Beyond having hardware keys, this scenario is why I really try to drive home, in all of my security trainings, the idea that you should instantly short circuit any situation where you receive a phone call (or other message) and someone starts asking for information. It's always okay to say, "actually, let me get back to you in a minute" and hang up, calling back on a known phone number from the employee directory, or communicate on different channel altogether.
Organizationally, everyone should be prepared for and encourage that kind of response as well, such that employees are never scared to say it because they're worried about a snarky/angry/aggressive response.
This also applies to non-work related calls: someone from your credit card company is calling and asking for something? Call back on the number on the back of your card.
I've had a wide range of responses from people calling me when I tell them I won't give personal details out based on a cold call.

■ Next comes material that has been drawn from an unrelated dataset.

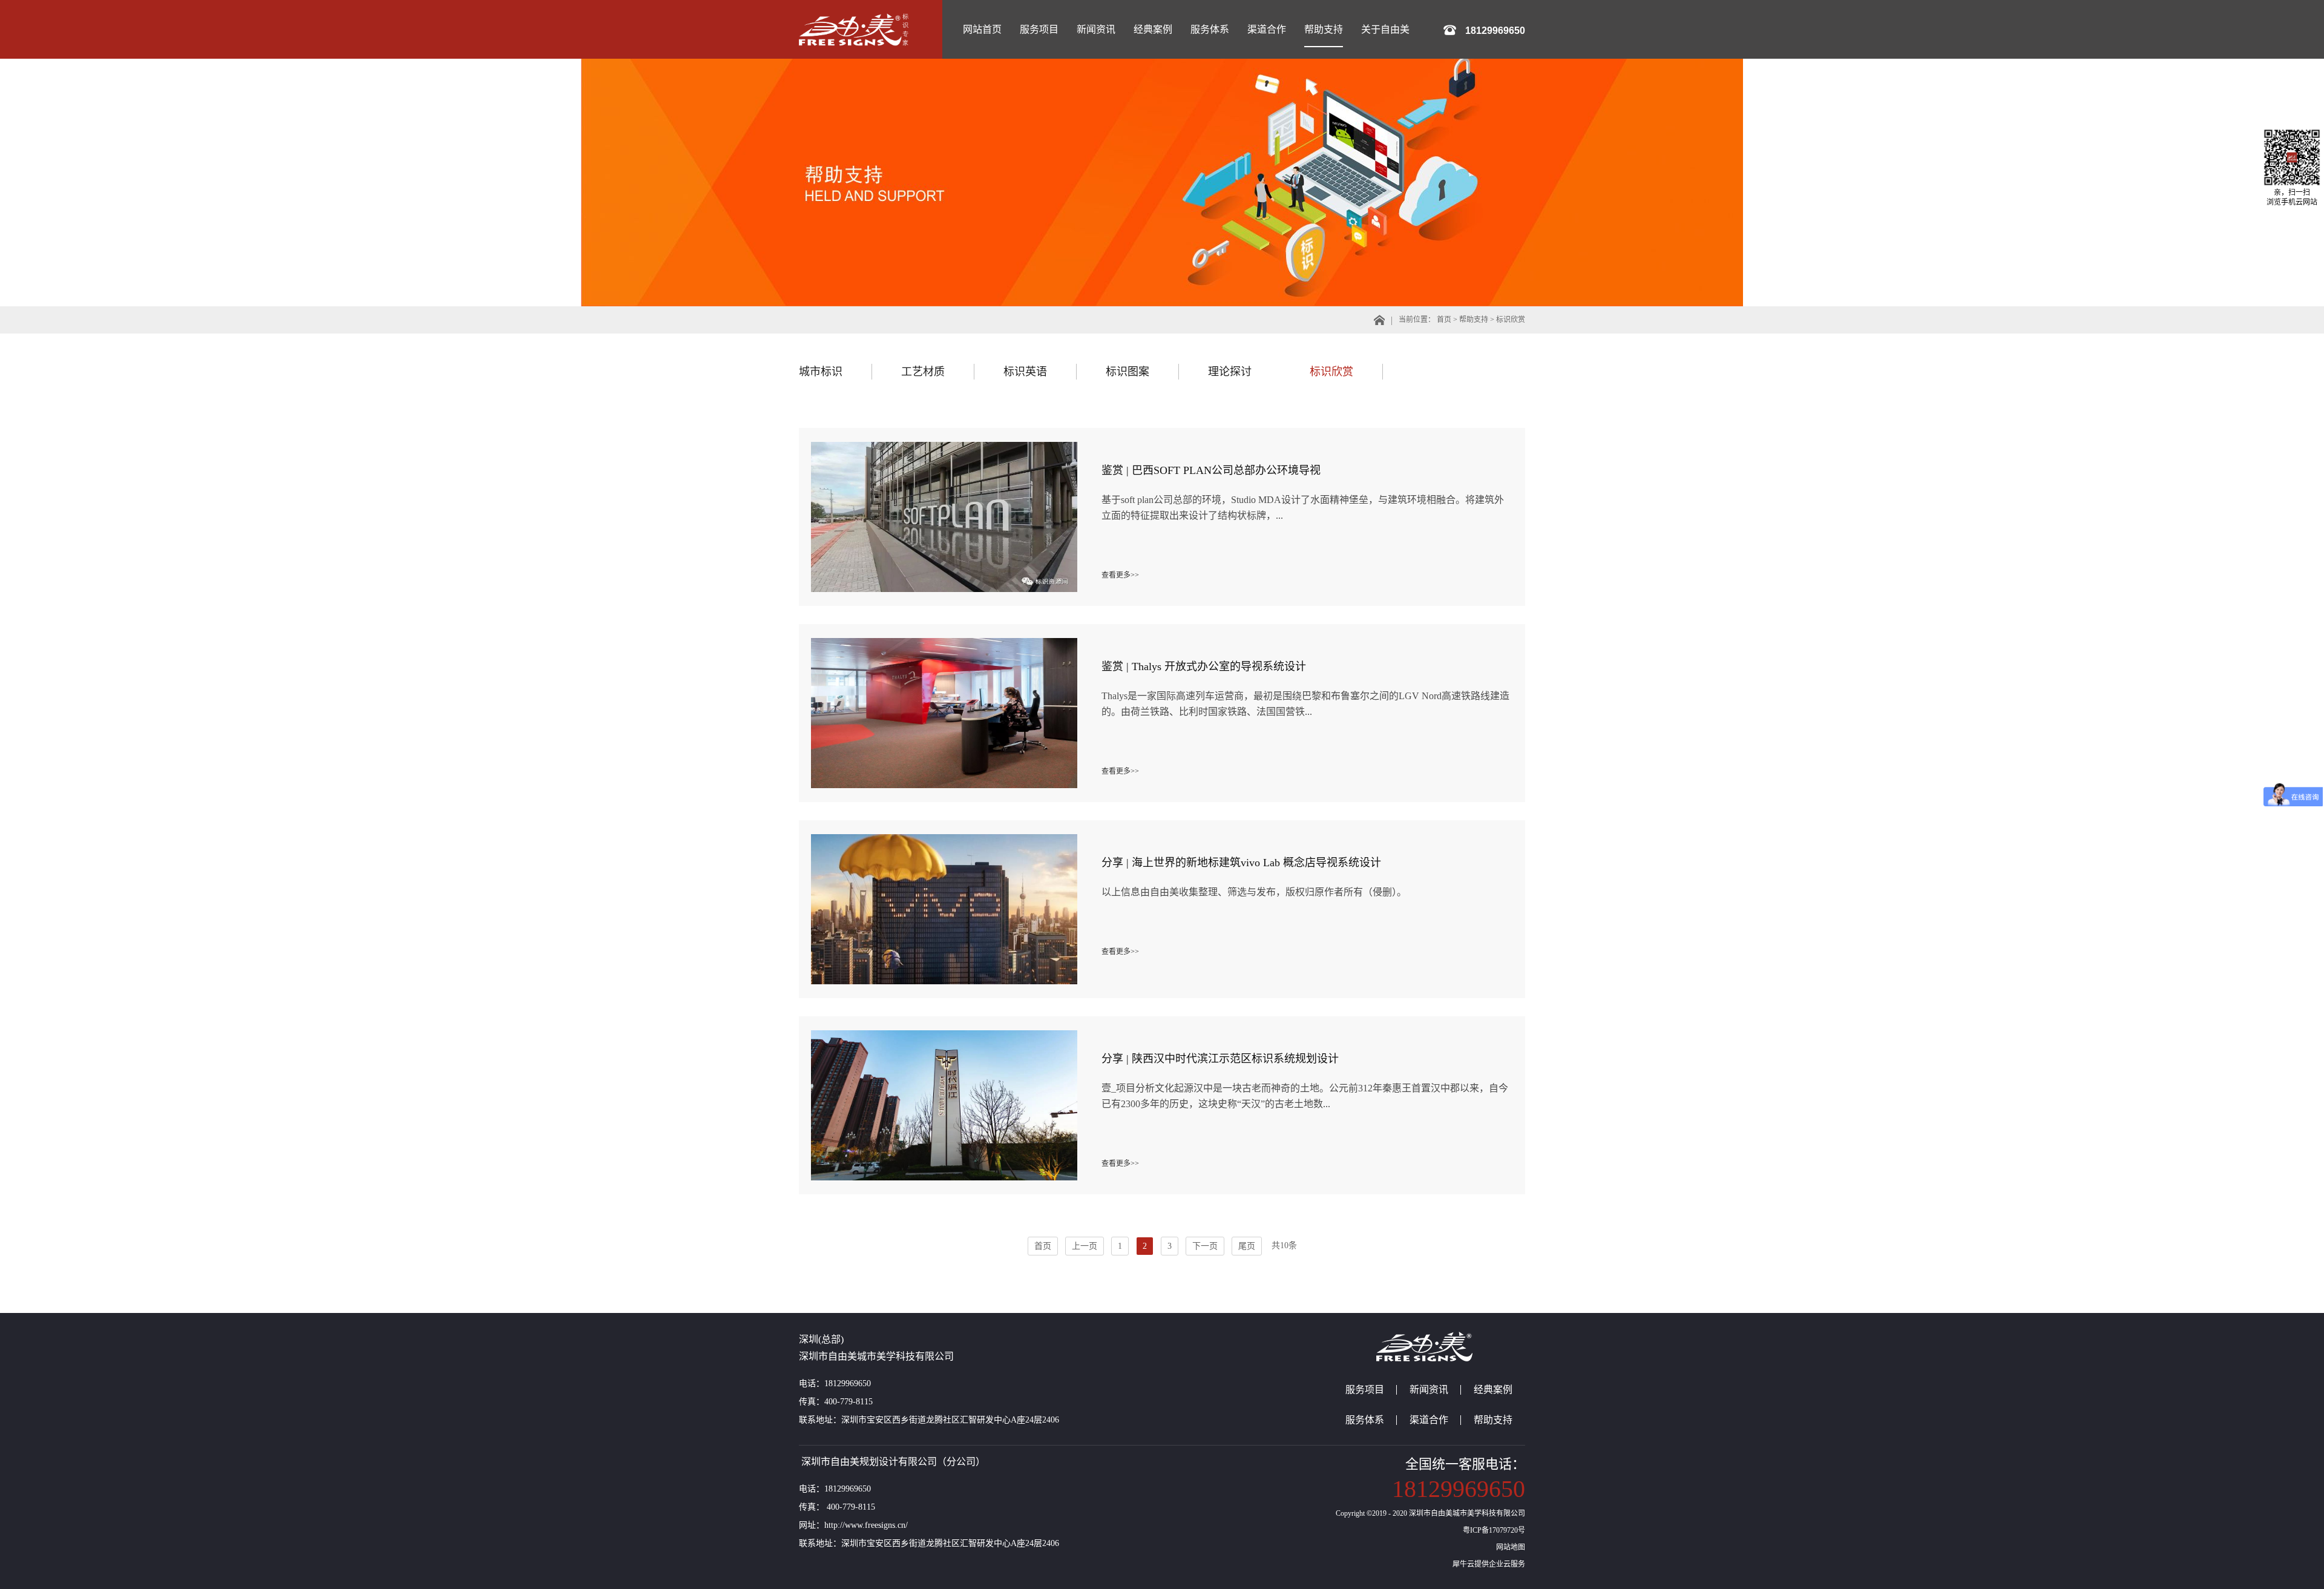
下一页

A few understand immediately and are good about it. Most have absolutely no idea why I would even be bothered about an unexpected caller asking me for personal information. A few are practically hostile about it.
None, to date, have worked for a company that has a process established for safely establishing identity of the person they're calling. None. Lengthy on-hold queues, a different person with no context, or a process that can't be suspended and resumed so the person answering the phone has no idea why I got a call in the first place.

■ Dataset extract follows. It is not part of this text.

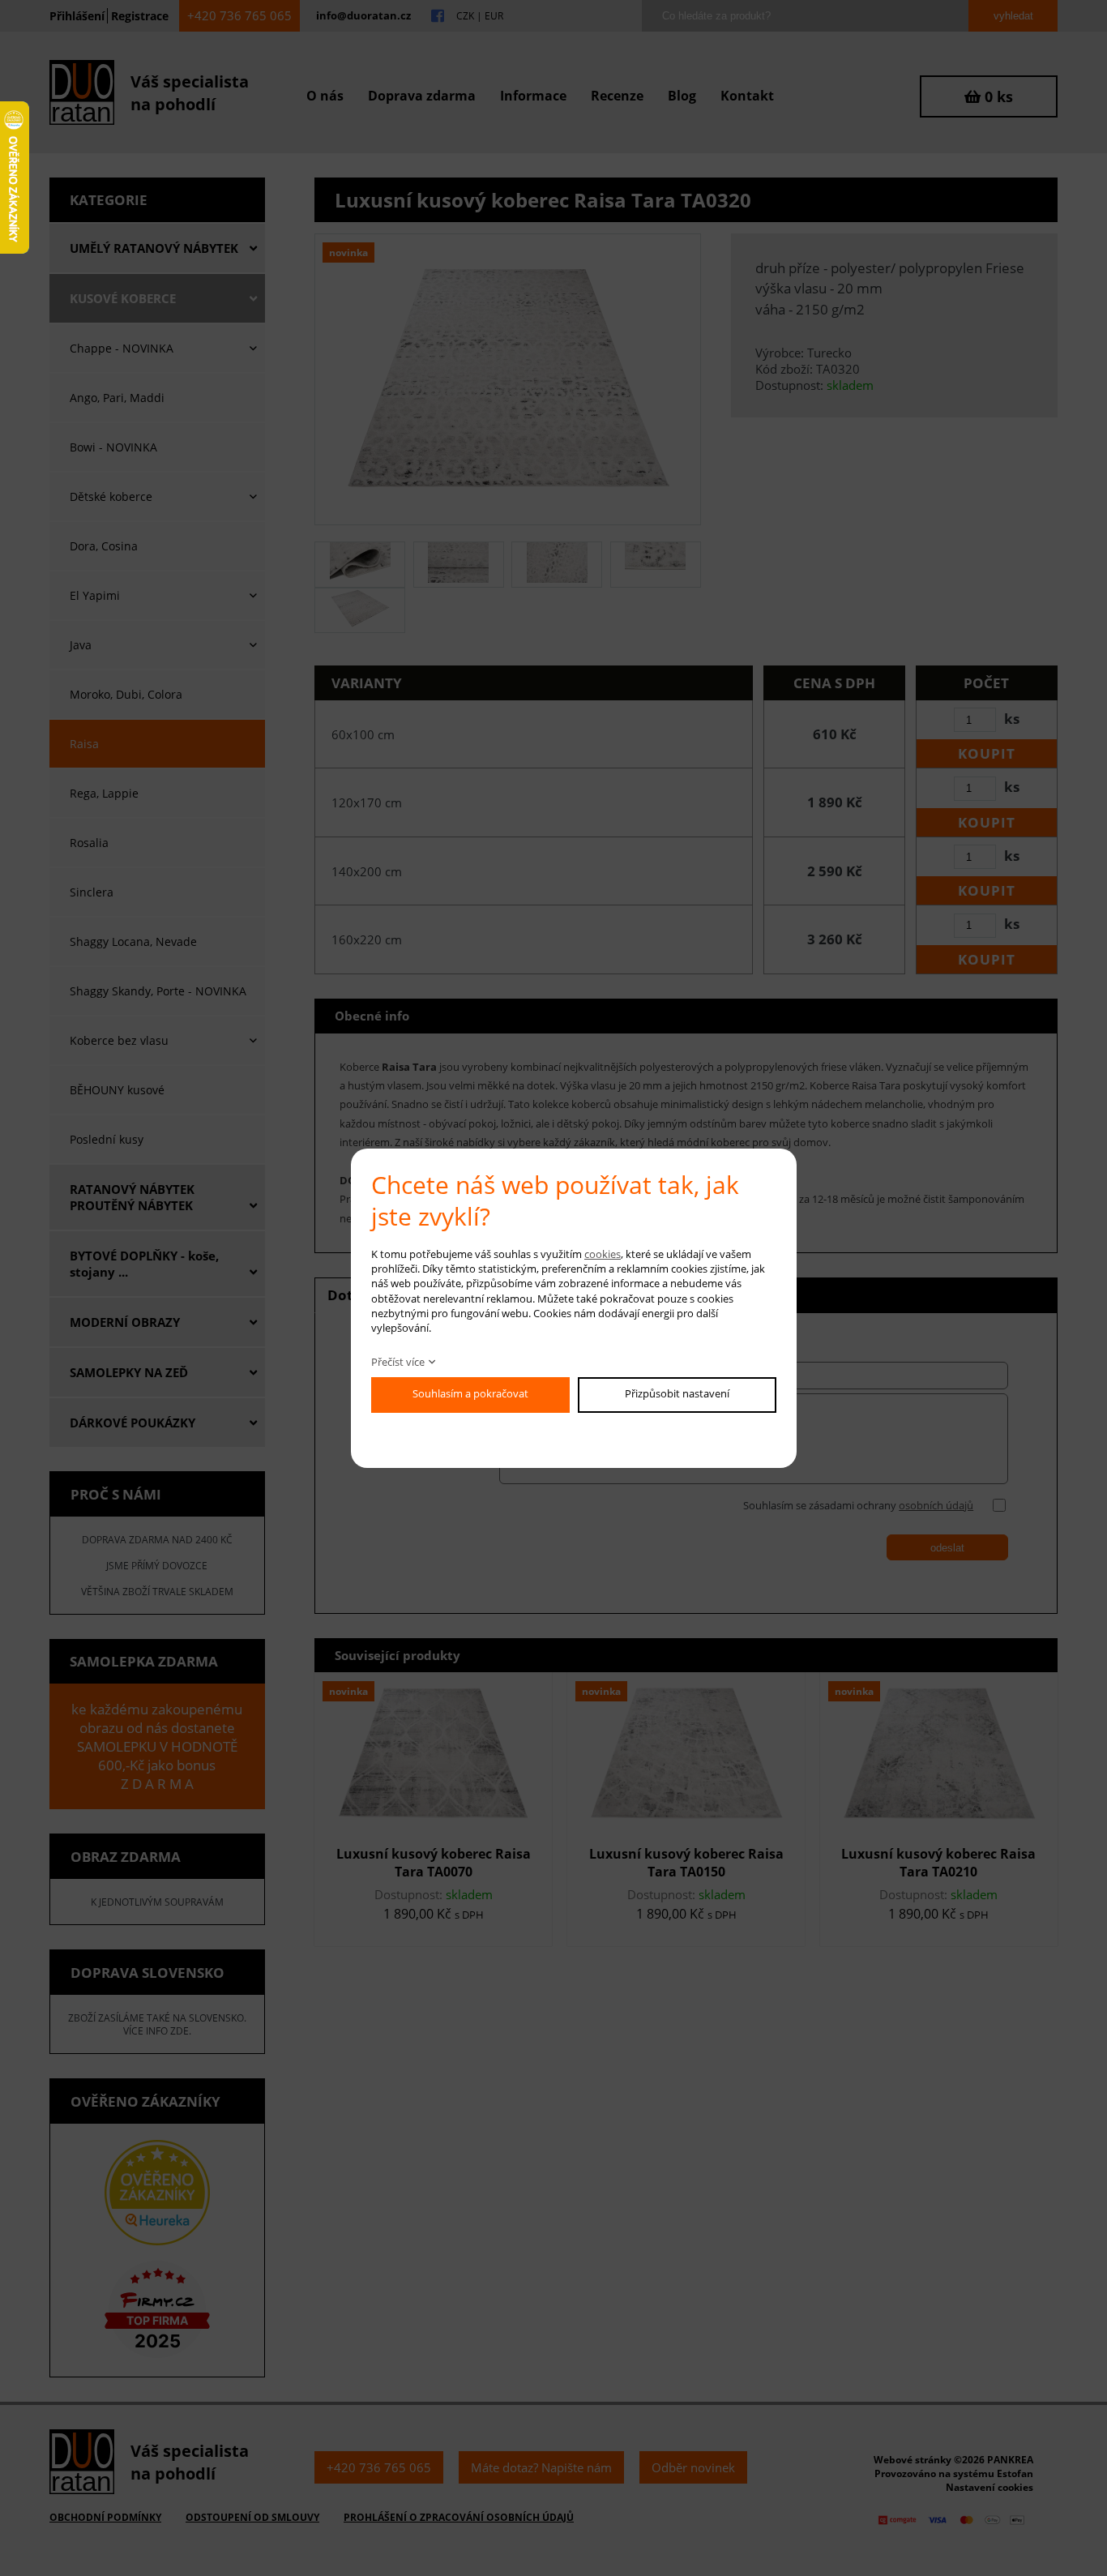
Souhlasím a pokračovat (470, 1393)
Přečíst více (398, 1361)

(Yet I'll frequently get email full of information that wouldn't be given out over the phone, unencrypted, unsigned, and without any verification that the person reading it is really me.)
The organisational change required here is with the callers rather than the callees, and since it's completely about protecting the consumer rather than the vendor, it's a change that's unlikely to happen without regulation.
> Tell them you need to verify them, and then ask how they propose you do that.
Last time I did that, the caller said "but you can just trust that I'm from <X>." So I replied that they, likewise, could just trust that I'm me, and you could practically hear the light bulb click on. They did their best to help from there but their inbound lines aren't staffed effectively so my patience ran out before I reached an operator.
I can't remember which company it was, but I got a call a few years ago about some issue with an account, and they wanted some information to "verify my identity"
I said wait a minute, you called me. Shouldn't I be verifying who you are?
The guy kind of laughed and said yeah, but this is the process I've been given to follow. I said I would call back on public customer service number and he said that would be fine.
It turned out it was a legit call, but just weird that they would operate that way.
I wish I could remember who it was. A credit card, I think.
This happened to me with AT&T herein Mexico: I have an AT&T pre-paid sim card that expires after a year. At the end of the year I got a call supposedly from someone form AT&T and told me about some special discount offer if I pre-paid for another year. The catch is that I needed to pay over there by phone ... (give my card details).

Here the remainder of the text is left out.